**The problem**.
Write out the part of the Flink Table API page that opens with the words containing "Comprehensive uber JAR" and closes with "stream/batch processing applications.", replacing "uber JAR" with "fat JAR".

**Page text**.
— begin —

Comprehensive uber JAR that consolidates all Java APIs for Apache Flink's Table/SQL ecosystem, enabling developers to write table programs and integrate with other Flink APIs through a single dependency.
—
Bridge between Table API and DataStream API enabling conversion between tables and data streams for hybrid stream/batch processing applications.
Specialized TableEnvironment that provides seamless integration between Table API and DataStream API for streaming applications.
/**
* Create StreamTableEnvironment from StreamExecutionEnvironment
* @param streamEnv Existing StreamExecutionEnvironment
* @return StreamTableEnvironment instance
*/
public static StreamTableEnvironment create(StreamExecutionEnvironment streamEnv);
/**
* Create StreamTableEnvironment with specific settings
* @param streamEnv Existing StreamExecutionEnvironment
* @param settings Table environment configuration
* @return StreamTableEnvironment instance
*/
public static StreamTableEnvironment create(StreamExecutionEnvironment streamEnv,
EnvironmentSettings settings);
/**
* Get the underlying StreamExecutionEnvironment
* @return StreamExecutionEnvironment instance
*/
public StreamExecutionEnvironment getStreamExecutionEnvironment();Basic Setup:
// Create streaming environment
StreamExecutionEnvironment env = StreamExecutionEnvironment.getExecutionEnvironment();
env.setParallelism(4);
env.enableCheckpointing(10000);
// Create table environment
StreamTableEnvironment tEnv = StreamTableEnvironment.create(env);
// Configure table environment
tEnv.getConfig().getConfiguration().setString("table.exec.mini-batch.enabled", "true");Convert DataStream instances to Table for SQL and Table API operations.

— end —

**Records**.
— begin —

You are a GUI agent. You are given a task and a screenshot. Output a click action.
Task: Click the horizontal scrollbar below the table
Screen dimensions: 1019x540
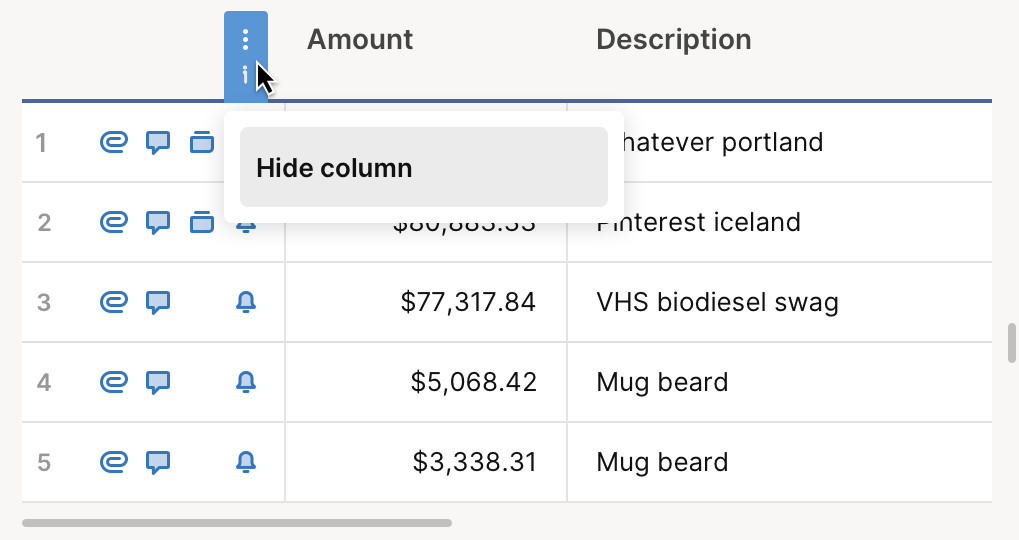pyautogui.click(x=237, y=522)
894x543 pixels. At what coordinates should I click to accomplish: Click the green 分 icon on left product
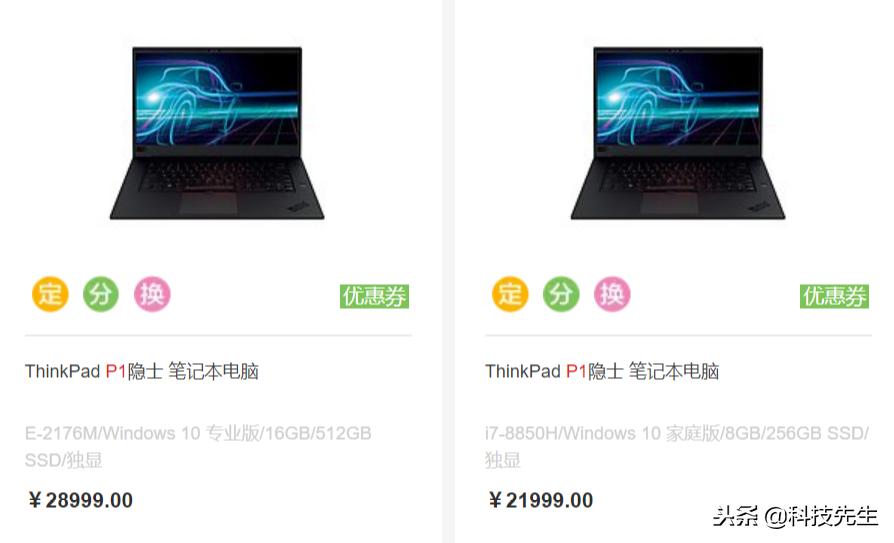[101, 294]
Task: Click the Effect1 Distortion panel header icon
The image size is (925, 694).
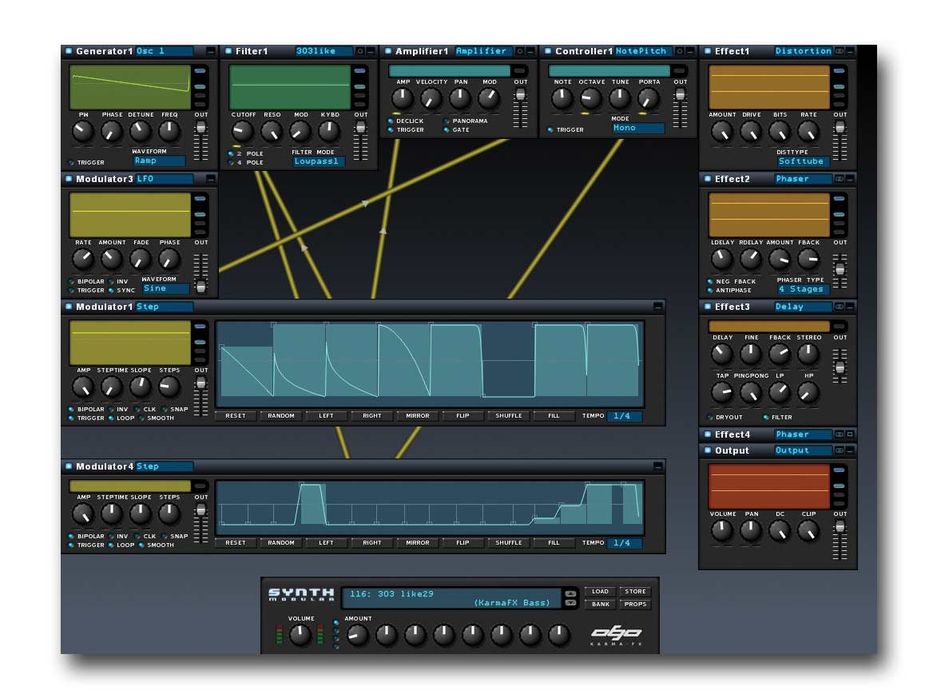Action: (710, 50)
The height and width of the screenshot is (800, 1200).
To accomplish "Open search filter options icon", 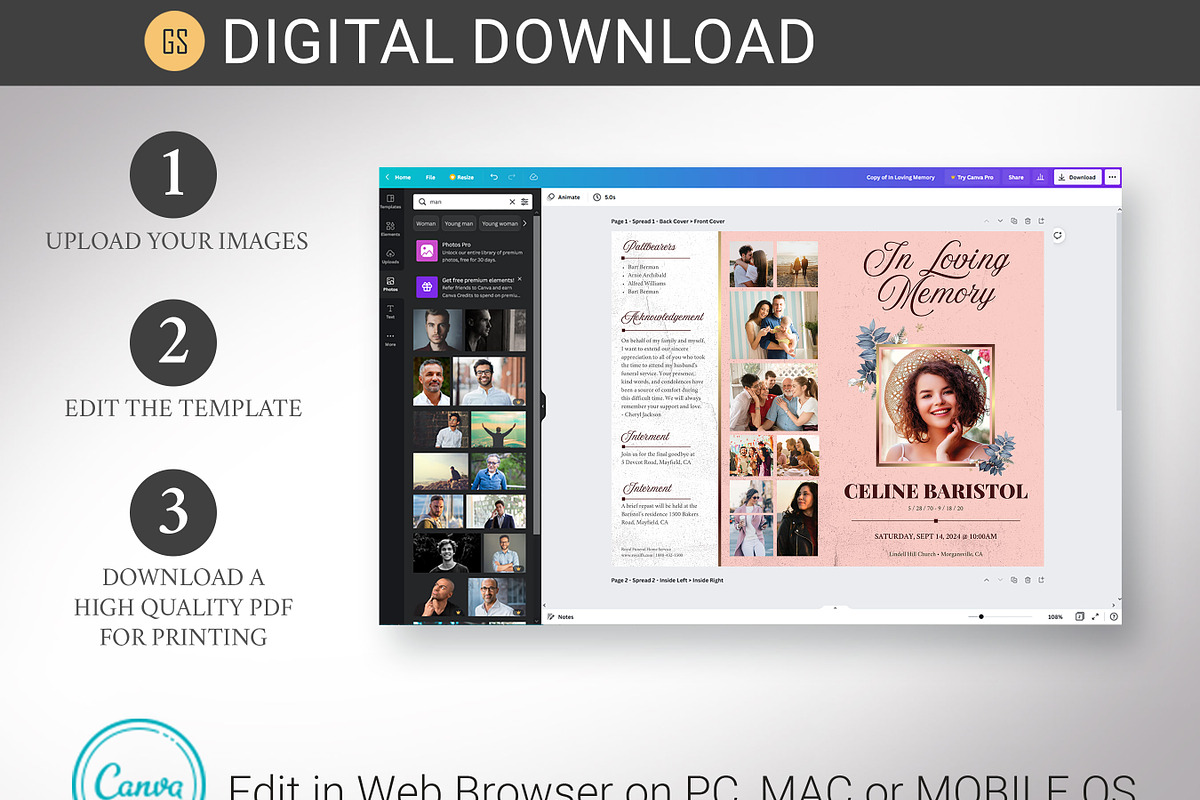I will [x=525, y=202].
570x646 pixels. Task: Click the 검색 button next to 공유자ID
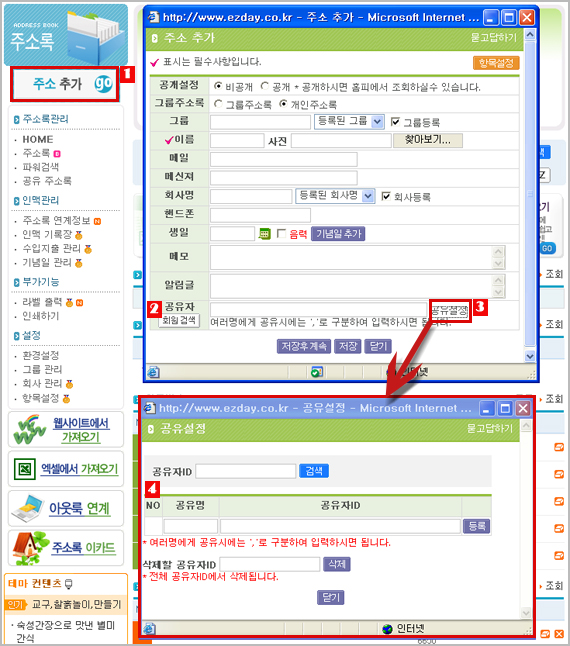click(314, 470)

— end —

**Result for this exercise**.
Comprehensive fat JAR that consolidates all Java APIs for Apache Flink's Table/SQL ecosystem, enabling developers to write table programs and integrate with other Flink APIs through a single dependency.
—
Bridge between Table API and DataStream API enabling conversion between tables and data streams for hybrid stream/batch processing applications.